How would you describe your talent pool? An ocean? A great lake? Or merely a puddle? In some respects the very name ‘talent pool’ is misleading, since it is not merely its expansiveness that helps us to achieve our recruitment goals.
Ensuring you always have the right talent in the right place at the right time requires a well-stocked and enthusiastically engaged talent pool of qualified candidates. Keeping your talent pool up to date and by regularly adding and refreshing it can be a challenge for many in-house recruitment teams.
Your talent pool is a central part of your recruiting strategy, so the following tactics for increasing its breadth are often key to your success.
1. Make it easy to join your Talent Pool
Your careers site should make it easy for new registrants to join your talent pool, even if they don't want to apply for a specific job in the first instance. It should be possible for candidates to create their profile and upload their CV – even better if the CV is automatically converted to their profile. Your candidates can then update their profile at any time, ensuring that you always have a record of their latest achievements, skills and experience. Why have separate talent pool and applicant tracking systems when a modern recruitment platform should give you the synergies of both?
2. Segment and organise your Talent Pool
Your talent pool is only as effective as your ability to search within it and organise your talent. When you need to respond to urgent needs, you can rapidly identify, engage and recruit from a rich seam of qualified people. A good starting point is segmenting, or grouping, your talent pool based on an organised hierarchy of relevant skills and preferred locations. The more data you can gather about your talent pool members, the more refined and targeted your future campaign can be.
3. Engage and enthuse your talent community
If you have a well organised and segmented talent pool, you should find it easier to engage with
targeted messages and campaigns. These can be:
- Rules based – e.g. contact all talent pool members every six months, inviting them to update their skills and experience. This is also a good way to ensure that you communicate your privacy and data collection policies
- Needs based – e.g. when new jobs become available, promote them to candidates via their preferred means (email, SMS, social media)
- Preference based – e.g. candidates are able to sign up for targeted job alerts, so that only relevant opportunities are promoted directly to them.

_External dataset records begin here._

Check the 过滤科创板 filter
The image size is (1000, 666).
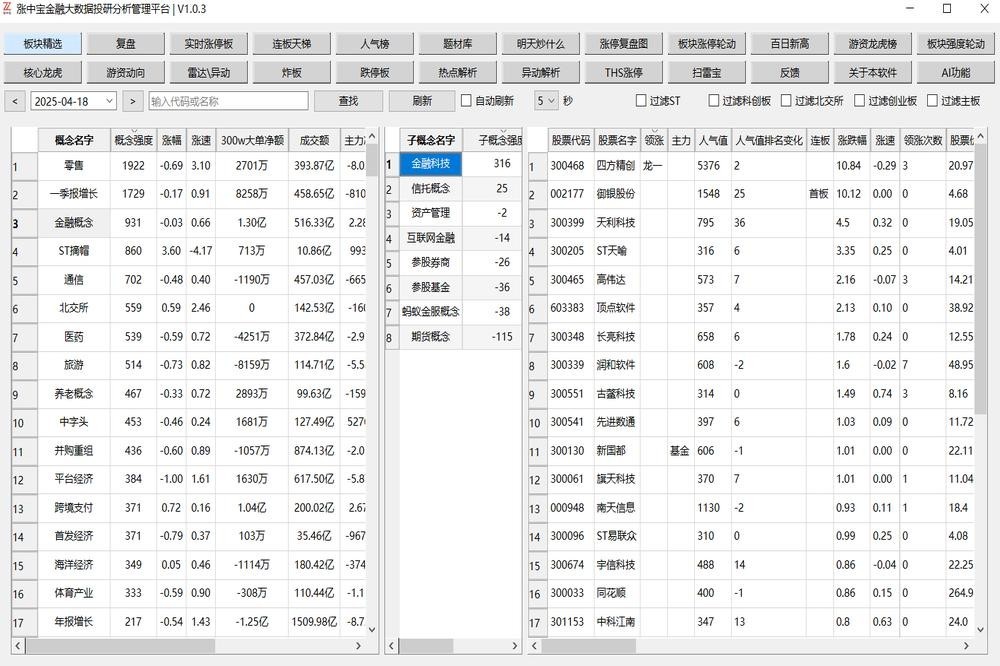(714, 101)
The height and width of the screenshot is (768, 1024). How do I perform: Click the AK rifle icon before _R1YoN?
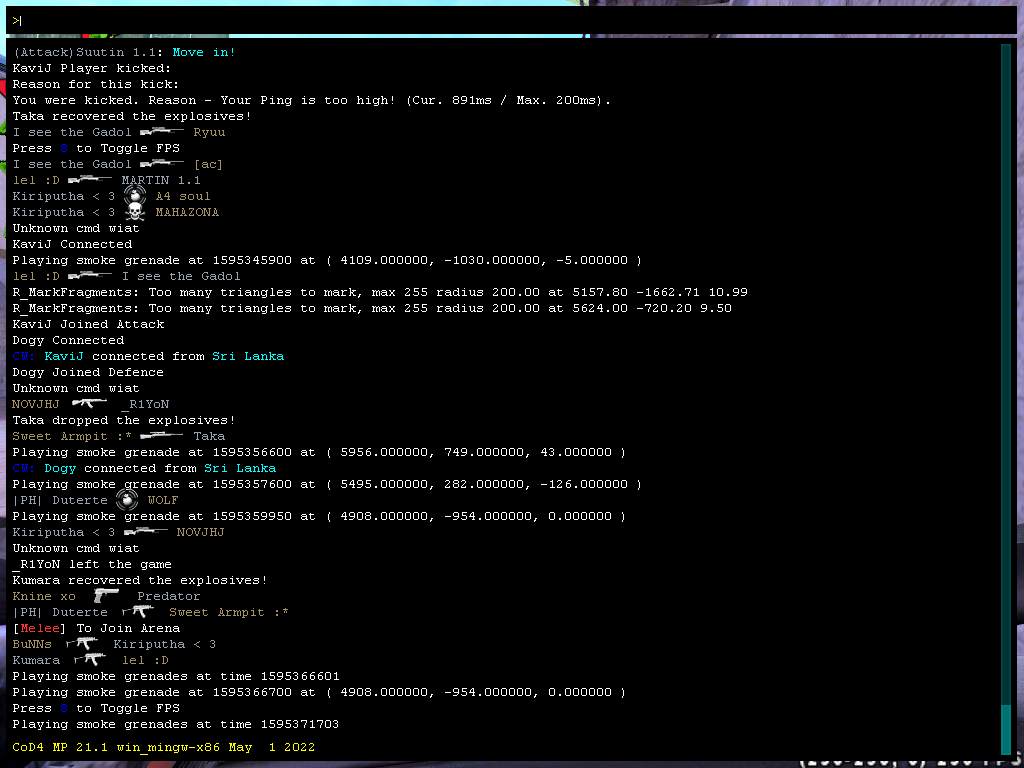click(90, 404)
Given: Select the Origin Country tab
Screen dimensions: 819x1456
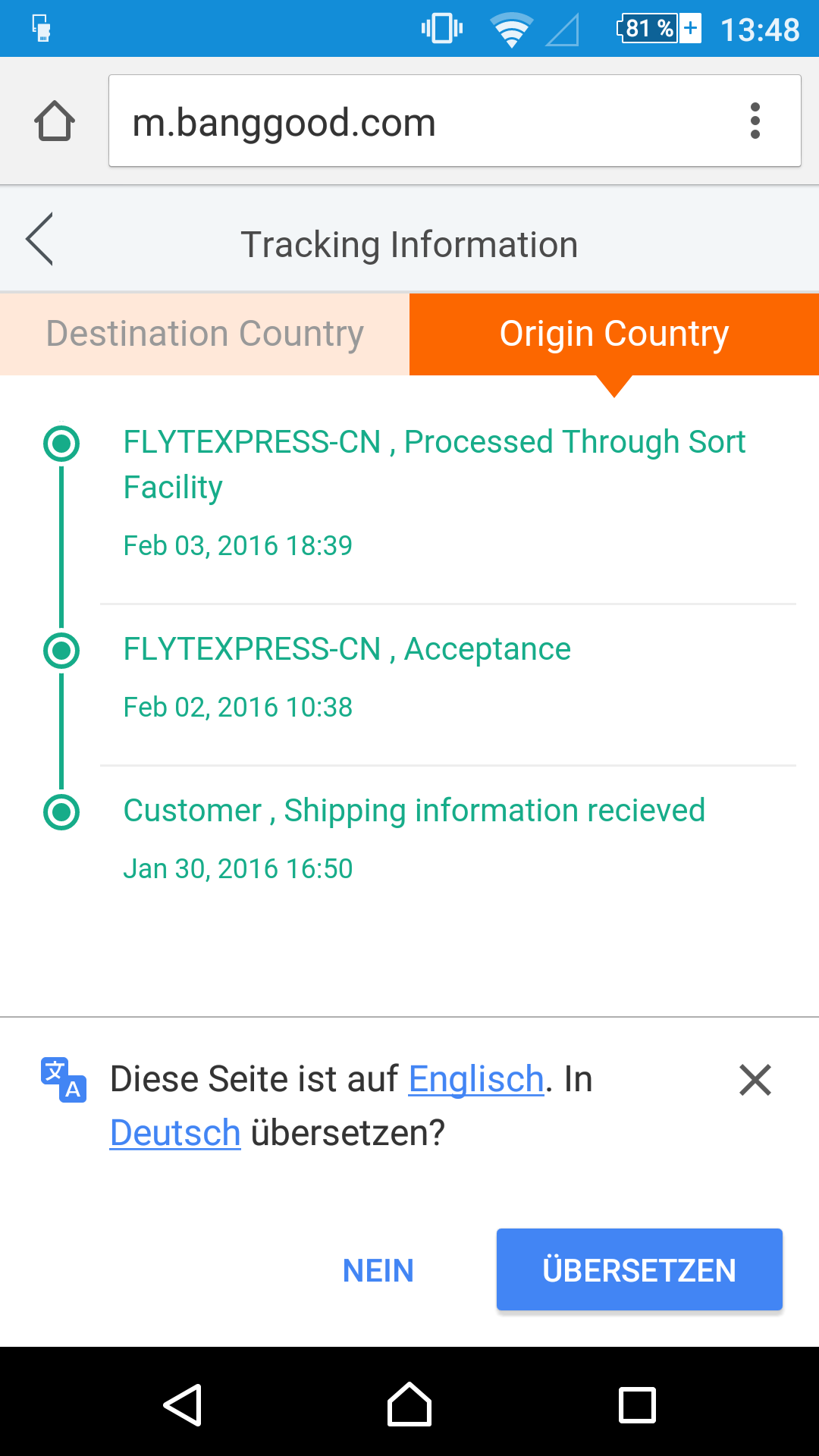Looking at the screenshot, I should [x=614, y=334].
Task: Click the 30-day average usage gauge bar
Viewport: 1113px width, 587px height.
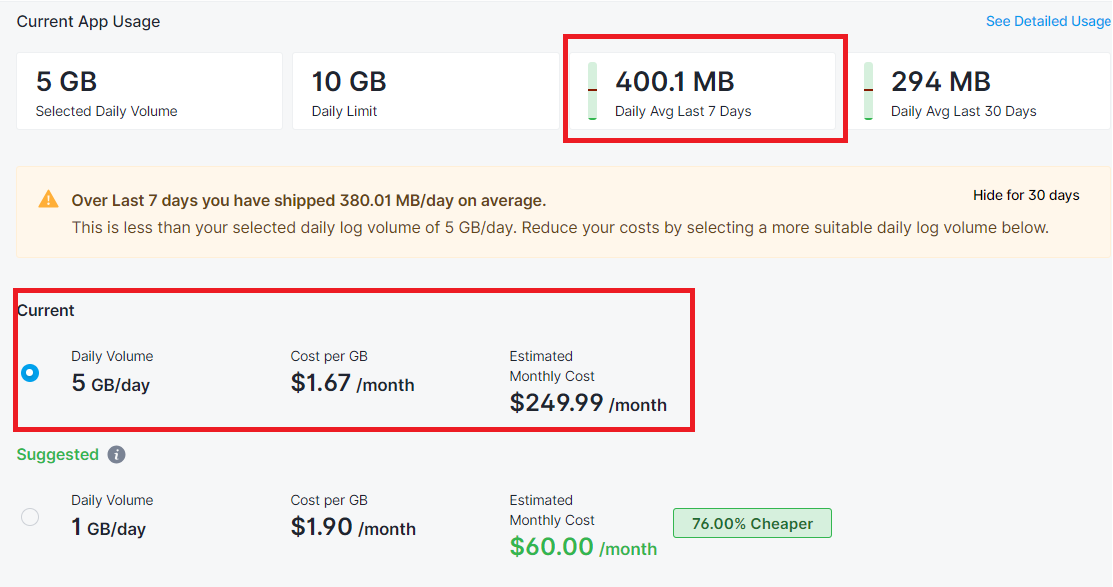Action: [x=868, y=91]
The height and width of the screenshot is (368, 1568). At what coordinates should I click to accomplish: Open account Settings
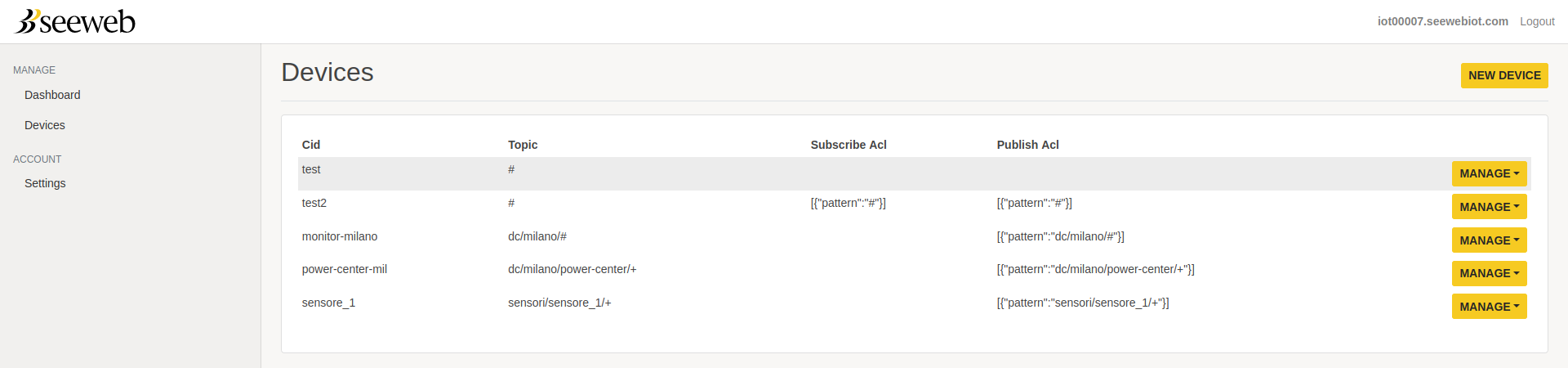(x=45, y=183)
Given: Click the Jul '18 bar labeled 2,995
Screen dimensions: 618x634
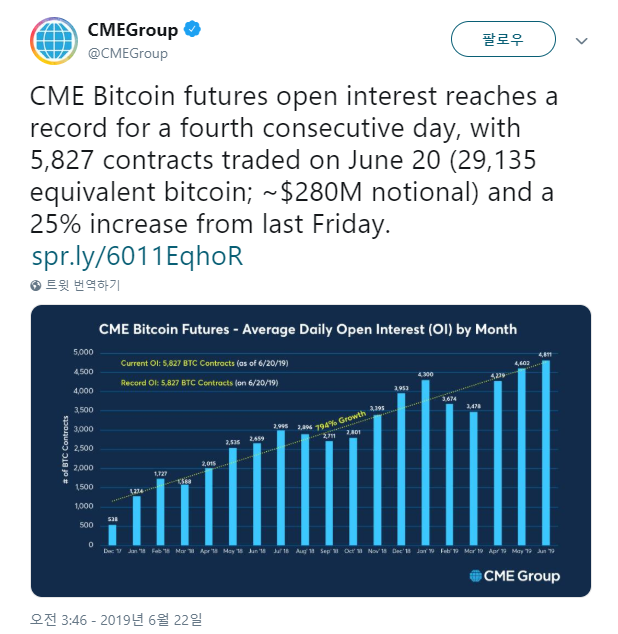Looking at the screenshot, I should pos(281,487).
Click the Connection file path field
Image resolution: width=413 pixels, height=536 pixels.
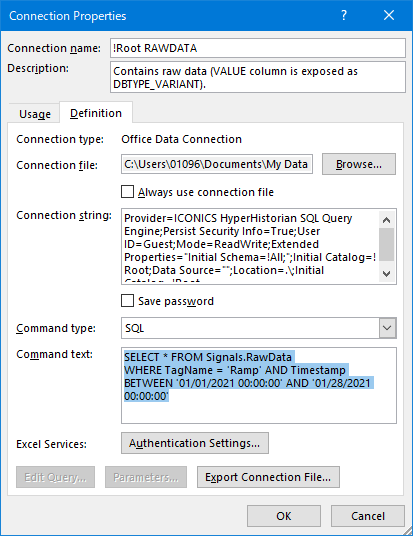point(217,164)
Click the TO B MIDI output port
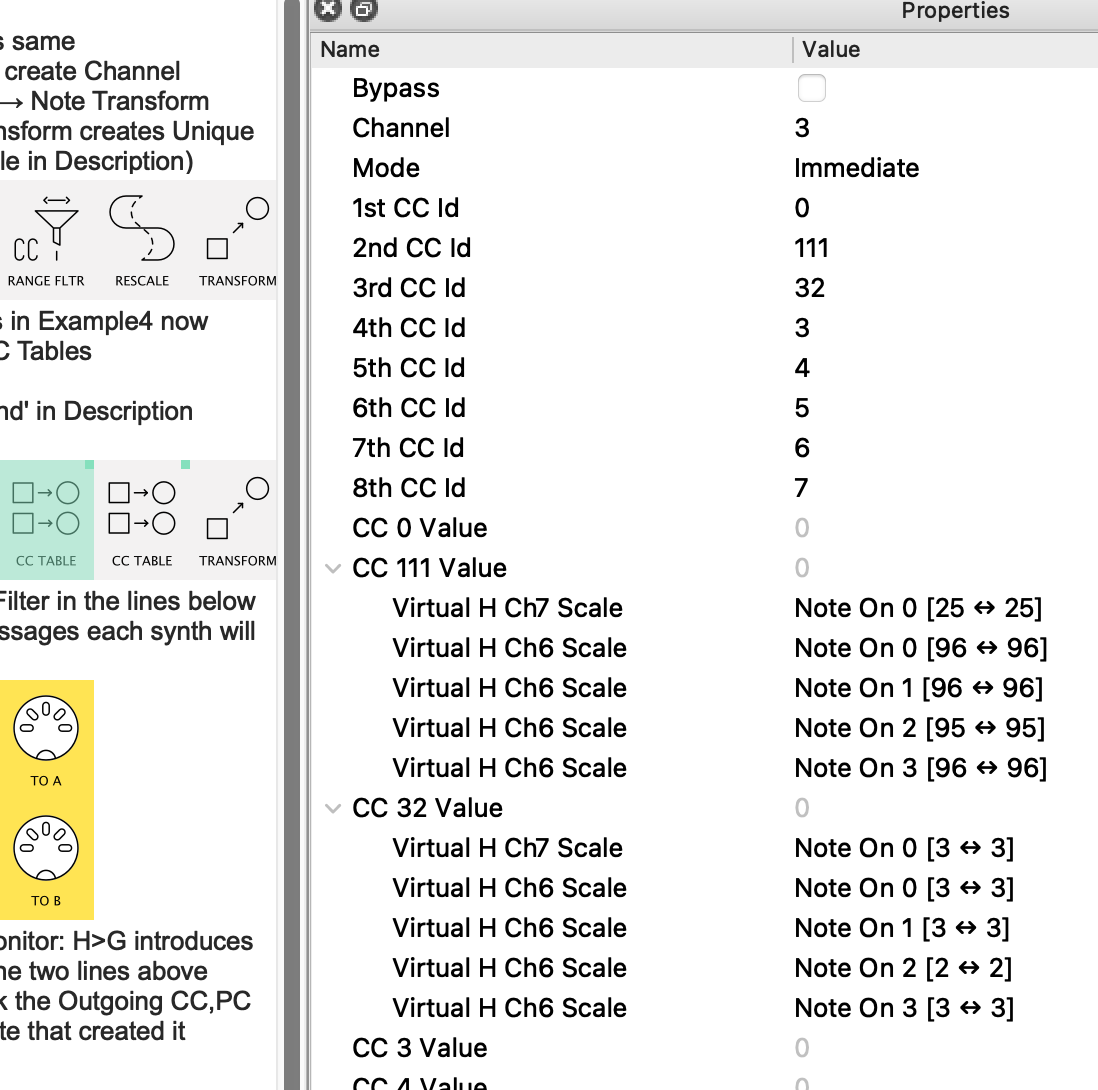 pyautogui.click(x=45, y=855)
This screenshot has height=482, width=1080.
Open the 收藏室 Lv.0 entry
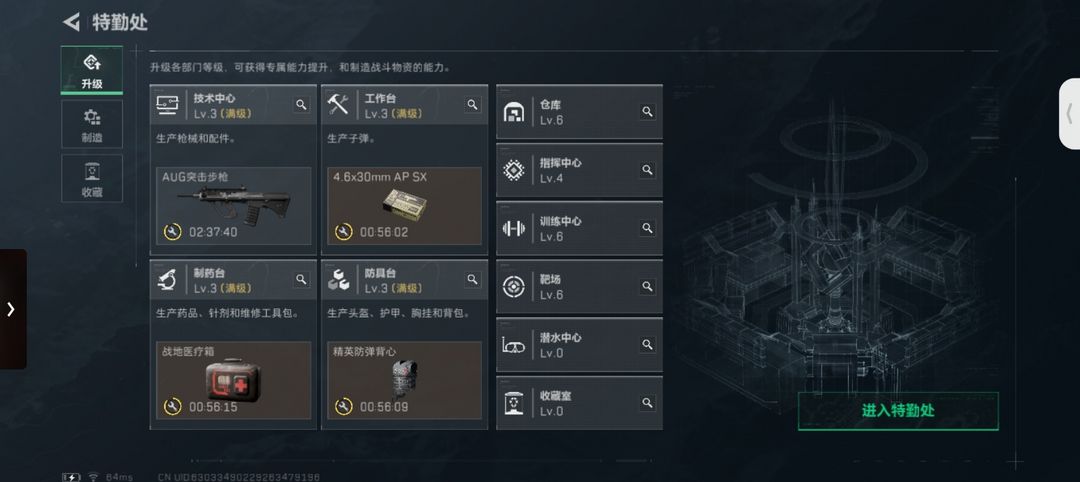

4. Turn your careers site into a talent hub
Where does your careers site end? Quite often we find that many companies’ careers sites cease to be relevant to the candidate once an application has been processed. This is a shame, since so much time and effort is put into employer branding to attract new candidates. Modern careers sites can do so much more. Every member of your pool can access their own secure area, upload their CV, update their skills and experience, sign up for relevant job alerts, and communicate directly with you.
5. Give recruiters the tools to become expert talent-spotters
The modern recruiter is required to wear many hats; it’s become a real cross-discipline role, part HR, marketing – and in a data-driven age – part IT. Of course, it’s unreasonable to expect recruiters to be experts in the wonders of Boolean logic, so it’s vital that they have easy to use tools that help them to search and sift through the talent pool to pinpoint the most suitable candidates to engage.